5. Seit der Zeit, als ich mich in München ernsthaft auf die Philosophie einzulassen begonnen habe, hat die Philosophie selbst sich verändert. Diese Veränderungen haben ihre Gründe und müssen – man mag sie begrüßen oder nicht – in ihrer Faktizität akzeptiert werden. Wir können aber weder hoffen noch müssen wir befürchten, dass sie der Philosophie ihre endgültige Gestalt gegeben haben, und es steht uns frei, an ihrer Zukunft mitzuwirken. Ich möchte abschließend dazu zwei Anmerkungen machen:
[1] Ich halte in der gegenwärtigen innerphilosophischen Diskussion die Differenzierung nach historischen Problemen und Sachfragen nicht für besonders hilfreich. Denn einerseits sind alle unsere Fragen geschichtlich und das, was eine Sache ist, ist der Philosophie nicht vorgegeben, sondern von ihr selbst definiert; und andererseits ist so etwas wie eine reine, nicht von ihrem Erzähler gedeutete Geschichte in der Philosophie ebenso wenig möglich wie in anderen Bereichen.

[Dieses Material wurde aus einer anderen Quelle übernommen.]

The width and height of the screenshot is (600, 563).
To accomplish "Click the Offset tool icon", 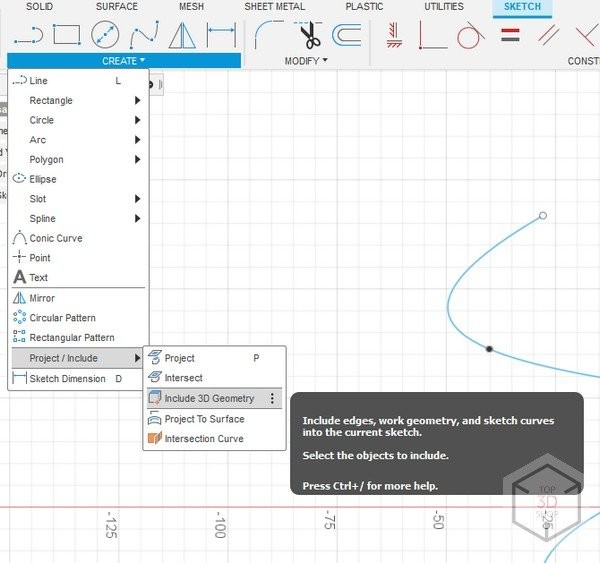I will [347, 37].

[2] Ich halte in der gegenwärtigen universitätspolitischen Diskussion die Bestrebungen, die Philosophie auf ein berufsbildendes Fach zu reduzieren und ihre Effizienz nach der Zahl der Studienabschlüsse zu bemessen, für verfehlt. Zwar muss auch die Philosophie dem gewachsenen Bedürfnis der Studierenden nach klarer Strukturierung und größerer Regulierung der Studiengänge gerecht werden, aber sie darf nicht auf die Vermittlung eines abgeschlossenen und abprüfbaren Wissens reduziert werden. Die Philosophie sollte sich der ihr eigenen Kreativität, immer neue Perspektiven zu eröffnen und neue Horizonte zu entwerfen, nicht berauben lassen.